Dr. Michael J. Young, study leader and head of the Schepens Eye Research Institute's regenerative medicine center, along with Dr. Budd A. Tucker, an assistant professor of Ophthalmology at the University of Iowa, and a team of researchers, have used skin stem cells to regenerate parts of the retina in an effort to eventually treat diseases that lead to incurable blindness. 

Diseases like diabetic retinopathy, retinitis pigmentosa, and age-related macular degeneration affect millions of people around the world, causing irreparable blindness in most cases. When a person has one of these diseases, their retinal cells, or photoreceptors, start to die off. When photoreceptors die off, the eye loses the ability to capture light and send the information to the brain. It's also very difficult for photoreceptors to regenerate on their own. 

But now, researchers have found that induced pluripotent stem cells (iPSCs) from skin could regenerate areas of damaged retinas, improving vision function. IPSCs are capable of transforming into other cell types.

Young and Tucker harvested the skin cells from red fluorescent mice because the red tissue would be easy to track when transplanted into the eyes of "non-fluorescent diseased mice." A set of four transcription factors called Yamanaka transcription factors were used to signal the skin cells to become iPSCs, and with a little help from certain chemical aids, they became precursors of retinal cells, which are immature photoreceptors that can only mature once placed in the eye

A little over a month later, the cells were ready to be placed in the eyes of the mice with retinal-related diseases. During the transplant, electroretinography (ERG) was used to detect electrical activity, but it was nonexistent. Within a four to six week period, healthy retinal tissue formed in the appropriate area, and ERG showed that electrical activity was present once again within the retinal tissue. 

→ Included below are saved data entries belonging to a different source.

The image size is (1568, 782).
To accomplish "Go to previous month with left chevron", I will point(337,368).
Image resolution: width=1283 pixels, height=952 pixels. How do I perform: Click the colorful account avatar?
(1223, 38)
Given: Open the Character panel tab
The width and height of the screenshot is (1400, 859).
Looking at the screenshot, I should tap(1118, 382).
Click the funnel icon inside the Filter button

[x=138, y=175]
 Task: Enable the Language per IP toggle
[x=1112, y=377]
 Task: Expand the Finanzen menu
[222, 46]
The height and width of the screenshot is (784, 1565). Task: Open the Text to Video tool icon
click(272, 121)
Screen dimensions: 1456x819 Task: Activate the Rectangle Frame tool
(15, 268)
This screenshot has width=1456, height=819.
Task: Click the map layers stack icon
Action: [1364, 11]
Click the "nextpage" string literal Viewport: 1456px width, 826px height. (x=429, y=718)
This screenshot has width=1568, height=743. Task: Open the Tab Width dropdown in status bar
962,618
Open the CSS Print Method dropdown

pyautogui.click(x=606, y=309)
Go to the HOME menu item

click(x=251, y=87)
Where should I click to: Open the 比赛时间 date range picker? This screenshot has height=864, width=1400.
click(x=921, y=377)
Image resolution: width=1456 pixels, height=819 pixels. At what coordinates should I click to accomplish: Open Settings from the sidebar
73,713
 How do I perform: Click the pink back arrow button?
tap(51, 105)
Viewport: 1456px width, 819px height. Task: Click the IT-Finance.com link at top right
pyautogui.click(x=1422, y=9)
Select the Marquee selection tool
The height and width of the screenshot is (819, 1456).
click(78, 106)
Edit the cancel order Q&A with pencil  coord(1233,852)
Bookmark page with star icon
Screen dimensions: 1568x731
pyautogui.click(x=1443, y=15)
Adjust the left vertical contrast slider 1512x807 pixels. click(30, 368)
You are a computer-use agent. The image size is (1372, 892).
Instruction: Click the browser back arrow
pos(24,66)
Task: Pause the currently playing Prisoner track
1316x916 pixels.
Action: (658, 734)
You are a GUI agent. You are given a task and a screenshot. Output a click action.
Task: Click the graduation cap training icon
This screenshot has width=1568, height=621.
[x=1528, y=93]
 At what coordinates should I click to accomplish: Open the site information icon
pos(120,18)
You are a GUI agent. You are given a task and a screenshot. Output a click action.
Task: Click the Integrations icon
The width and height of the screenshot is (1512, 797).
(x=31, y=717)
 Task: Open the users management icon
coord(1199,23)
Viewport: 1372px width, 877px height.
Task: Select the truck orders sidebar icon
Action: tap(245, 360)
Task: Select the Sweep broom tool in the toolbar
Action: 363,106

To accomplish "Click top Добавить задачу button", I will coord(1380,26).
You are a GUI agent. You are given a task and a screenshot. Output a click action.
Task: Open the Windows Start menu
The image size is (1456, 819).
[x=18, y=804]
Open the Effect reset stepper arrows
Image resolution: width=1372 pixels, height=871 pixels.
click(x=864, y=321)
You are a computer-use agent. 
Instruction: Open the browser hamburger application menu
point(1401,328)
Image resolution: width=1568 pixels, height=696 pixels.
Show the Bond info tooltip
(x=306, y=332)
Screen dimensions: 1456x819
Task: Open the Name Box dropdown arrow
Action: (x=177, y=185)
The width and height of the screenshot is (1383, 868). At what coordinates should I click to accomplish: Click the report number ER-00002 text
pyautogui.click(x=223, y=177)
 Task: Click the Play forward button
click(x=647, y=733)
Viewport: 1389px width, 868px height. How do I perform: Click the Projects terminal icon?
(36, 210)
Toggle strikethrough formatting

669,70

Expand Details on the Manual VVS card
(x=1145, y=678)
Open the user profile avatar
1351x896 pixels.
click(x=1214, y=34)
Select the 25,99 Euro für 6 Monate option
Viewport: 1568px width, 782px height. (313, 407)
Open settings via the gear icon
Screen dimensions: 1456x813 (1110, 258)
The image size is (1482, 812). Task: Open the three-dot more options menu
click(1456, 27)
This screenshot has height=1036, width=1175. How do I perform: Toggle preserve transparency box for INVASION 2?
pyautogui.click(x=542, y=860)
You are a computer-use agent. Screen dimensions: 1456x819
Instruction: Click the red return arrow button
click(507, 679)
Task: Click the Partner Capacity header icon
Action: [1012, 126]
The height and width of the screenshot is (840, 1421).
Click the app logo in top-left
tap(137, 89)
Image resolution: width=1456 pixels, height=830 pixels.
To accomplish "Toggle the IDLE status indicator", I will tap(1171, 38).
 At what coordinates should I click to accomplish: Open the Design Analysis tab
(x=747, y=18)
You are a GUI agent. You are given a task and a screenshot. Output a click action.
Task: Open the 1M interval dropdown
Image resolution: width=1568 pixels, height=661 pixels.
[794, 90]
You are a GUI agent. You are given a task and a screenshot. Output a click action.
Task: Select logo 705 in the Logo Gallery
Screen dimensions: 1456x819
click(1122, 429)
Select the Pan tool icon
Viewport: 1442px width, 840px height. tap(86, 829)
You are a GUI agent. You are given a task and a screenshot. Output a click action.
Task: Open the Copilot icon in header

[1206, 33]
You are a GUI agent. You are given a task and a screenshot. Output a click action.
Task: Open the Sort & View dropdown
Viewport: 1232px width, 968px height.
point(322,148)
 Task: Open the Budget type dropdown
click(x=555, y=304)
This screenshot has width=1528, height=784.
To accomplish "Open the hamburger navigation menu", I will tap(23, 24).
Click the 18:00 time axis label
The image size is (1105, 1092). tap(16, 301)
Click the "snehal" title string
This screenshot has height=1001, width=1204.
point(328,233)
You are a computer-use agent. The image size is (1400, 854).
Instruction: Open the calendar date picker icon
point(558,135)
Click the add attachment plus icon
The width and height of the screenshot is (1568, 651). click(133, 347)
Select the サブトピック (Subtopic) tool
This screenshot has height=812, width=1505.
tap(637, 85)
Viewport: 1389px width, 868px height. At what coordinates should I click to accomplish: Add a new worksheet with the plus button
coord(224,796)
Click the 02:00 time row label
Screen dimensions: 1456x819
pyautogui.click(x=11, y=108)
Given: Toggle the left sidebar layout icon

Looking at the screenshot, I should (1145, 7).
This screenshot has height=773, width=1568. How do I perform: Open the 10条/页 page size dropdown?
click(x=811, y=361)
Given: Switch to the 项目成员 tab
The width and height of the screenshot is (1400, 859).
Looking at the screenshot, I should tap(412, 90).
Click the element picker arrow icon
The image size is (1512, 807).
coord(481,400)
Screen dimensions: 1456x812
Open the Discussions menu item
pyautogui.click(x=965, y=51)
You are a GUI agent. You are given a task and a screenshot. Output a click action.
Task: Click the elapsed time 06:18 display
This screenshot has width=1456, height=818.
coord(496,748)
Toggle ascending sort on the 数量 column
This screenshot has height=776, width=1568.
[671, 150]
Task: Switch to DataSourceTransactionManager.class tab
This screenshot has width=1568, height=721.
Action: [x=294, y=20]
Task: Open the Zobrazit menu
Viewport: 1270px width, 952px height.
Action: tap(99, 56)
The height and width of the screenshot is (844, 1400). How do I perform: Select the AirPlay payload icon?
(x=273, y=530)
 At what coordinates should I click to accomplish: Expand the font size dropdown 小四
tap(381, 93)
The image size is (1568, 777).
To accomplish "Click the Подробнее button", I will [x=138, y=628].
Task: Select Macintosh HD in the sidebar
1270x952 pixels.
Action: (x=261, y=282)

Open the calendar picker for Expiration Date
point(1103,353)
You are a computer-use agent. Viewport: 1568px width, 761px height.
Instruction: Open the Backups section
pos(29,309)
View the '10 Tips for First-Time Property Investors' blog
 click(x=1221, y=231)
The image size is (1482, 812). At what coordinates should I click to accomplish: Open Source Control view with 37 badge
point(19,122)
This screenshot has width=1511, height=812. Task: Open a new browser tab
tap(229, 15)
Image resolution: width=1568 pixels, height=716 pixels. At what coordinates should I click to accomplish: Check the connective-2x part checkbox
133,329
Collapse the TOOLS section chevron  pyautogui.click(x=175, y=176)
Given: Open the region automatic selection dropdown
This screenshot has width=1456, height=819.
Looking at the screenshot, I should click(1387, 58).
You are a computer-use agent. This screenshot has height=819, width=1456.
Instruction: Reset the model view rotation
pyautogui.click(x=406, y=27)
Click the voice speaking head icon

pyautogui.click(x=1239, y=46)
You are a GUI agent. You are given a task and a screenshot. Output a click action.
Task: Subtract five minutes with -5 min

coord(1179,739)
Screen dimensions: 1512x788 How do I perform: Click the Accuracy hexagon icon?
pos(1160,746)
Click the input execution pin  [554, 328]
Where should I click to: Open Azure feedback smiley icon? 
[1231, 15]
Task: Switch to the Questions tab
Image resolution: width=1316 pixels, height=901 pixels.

The results of the experiment showed that half of the amount of electrical activity found in normal retinal tissue was found in the mice with the stem cells. Also, a dark adaption test showed that the new photoreceptor cells were making connections with the rest of the retina, and could be stimulated by light.

"We are very excited about these results," said Tucker. "While other researchers have been successful in converting skin cells into induced pluripotent stem cells and subsequently into retinal neurons, we believe that this is the first time that this degree of retinal reconstruction and restoration of visual function has been detected."